As for all infant and pediatric studies, this study is also limited by small numbers, its retrospective format and lacks placebo controls. These were not possible given the patient population being critically ill and iloprost being administered as a rescue medication for refractory PH. Although rSO2 (NIRS) data were also collected, there were multiple missing values precluding meaningful analysis in the current study. Most infants who were cannulated on veno-arterial ECMO had their inotropes stopped, which would impact the significance of VIS scores especially for patients who were started on iloprost while on ECMO. Additionally, in some infants (especially the 7 who received iloprost < 6 hours), iloprost was started during rapid hemodynamic deterioration while being evaluated for ECMO cannulation and the medication was stopped after cannulation on ECMO by physician preference, limiting longer term evaluation over time in this group. Iloprost was started in a few patients to reduce PH while bridging off ECMO, but the numbers were not adequate for meaningful analysis. A future protocolized strategy of iloprost use in these patients will provide valuable data.
5. Conclusions:
This is the largest study describing the use of continuous inhaled iloprost in critically ill neonates and infants with severe pulmonary hypertension. Inhaled iloprost is safe, well tolerated and appears to improve pulmonary and systemic hemodynamics in critically ill infants with PH who usually face very high mortality. Additionally, inhaled iloprost provides an attractive alternate pathway to administer prostanoids. It may also help stabilize some patients prior to ECMO and has potential to assist in bridging off ECMO in selected patients. Larger prospective multicenter studies are necessary to study the use of this medication in improving outcomes in the infant and pediatric age groups.
Author Contributions
Conceptualization, USK, AVK, VF and DS..; methodology, All authors.; software, AVK.; validation, USK and DS.; formal analysis, AVK, SSK, USK.; data curation, AVK,VF.; writing and original draft preparation, AVK,VF,USK.; writing-review and editing All Authors.; supervision, USK,DS.; All authors have read and agreed to the published version of the manuscript.
Funding
This research received no external funding.
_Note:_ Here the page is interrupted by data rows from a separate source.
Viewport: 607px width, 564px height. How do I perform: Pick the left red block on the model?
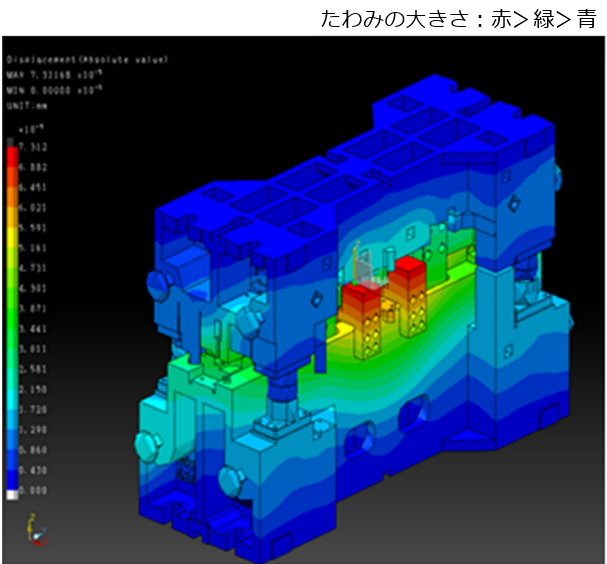point(359,297)
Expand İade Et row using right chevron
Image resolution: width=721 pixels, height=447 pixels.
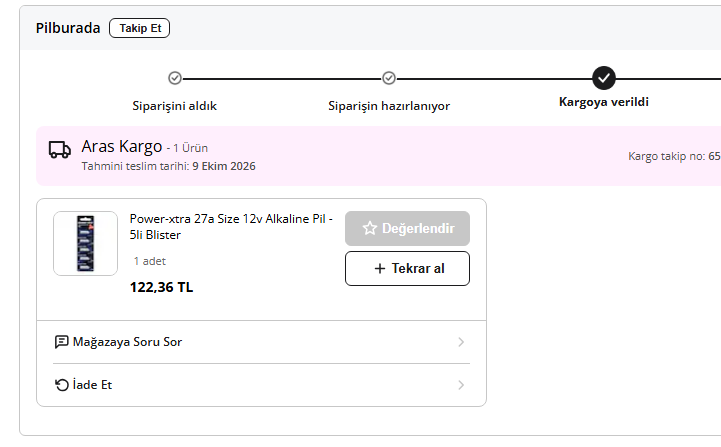(x=461, y=385)
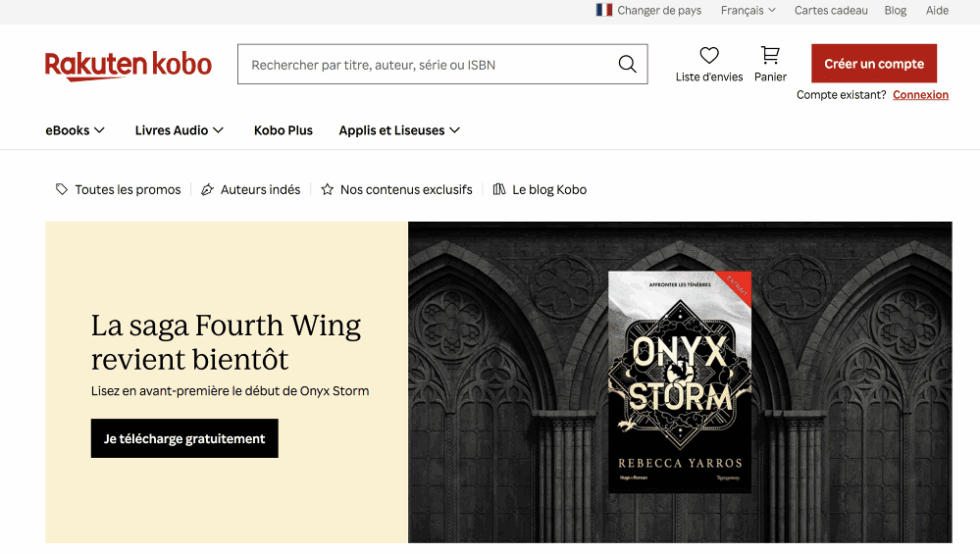Open the Applis et Liseuses dropdown
Screen dimensions: 980x554
click(x=399, y=130)
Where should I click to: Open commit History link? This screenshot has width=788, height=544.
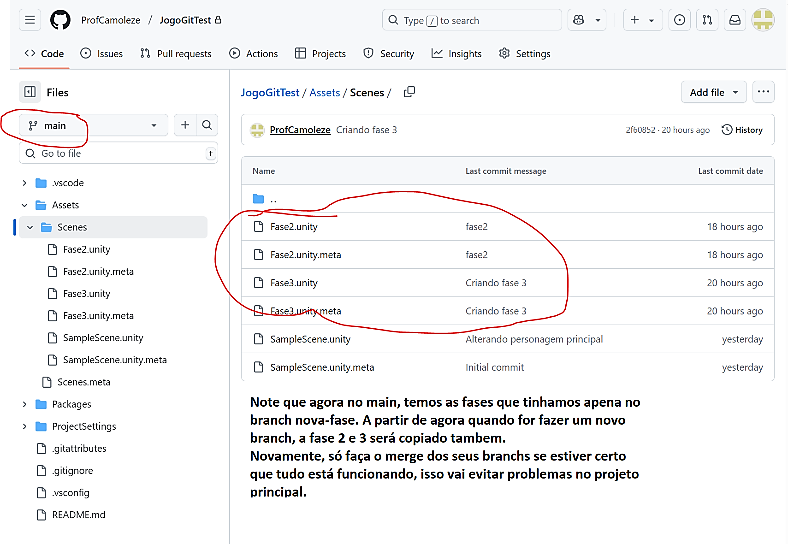[x=741, y=130]

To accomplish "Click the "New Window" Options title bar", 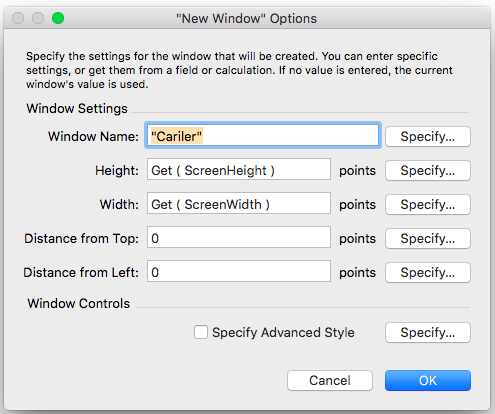I will point(247,18).
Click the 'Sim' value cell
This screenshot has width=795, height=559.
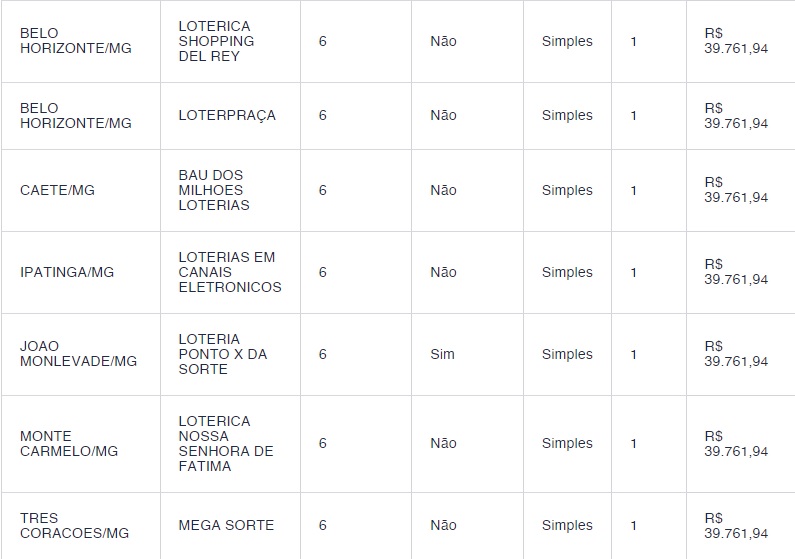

Institutional Review Board Statement
The study was conducted in accordance with the Declaration of Helsinki, and approved by the Institutional Review Board (or Ethics Committee) Columbia University Institutional Review Board approval number IRB-AAAV0892 (1/8 22-1/8-25).” for studies involving humans. IRB-AAAU3914 approval date was 12/20/22.
Informed Consent Statement
Patient consent was waived due to the retrospective format of the study.
Data Availability Statement
Deidentified data is stored in secure university computer.
Acknowledgments
The authors wish to acknowledge Dr. Kausalya R, PhD, Professor of Statistics. ITM Business School, Chennai, India for statistical guidance. They also acknowledge the Pediatric Pulmonary Hypertension Network (PPHNet) for overall mentorship and guidance in management of children with pulmonary hypertension.
Conflicts of Interest
All the authors declare no conflicts of interest.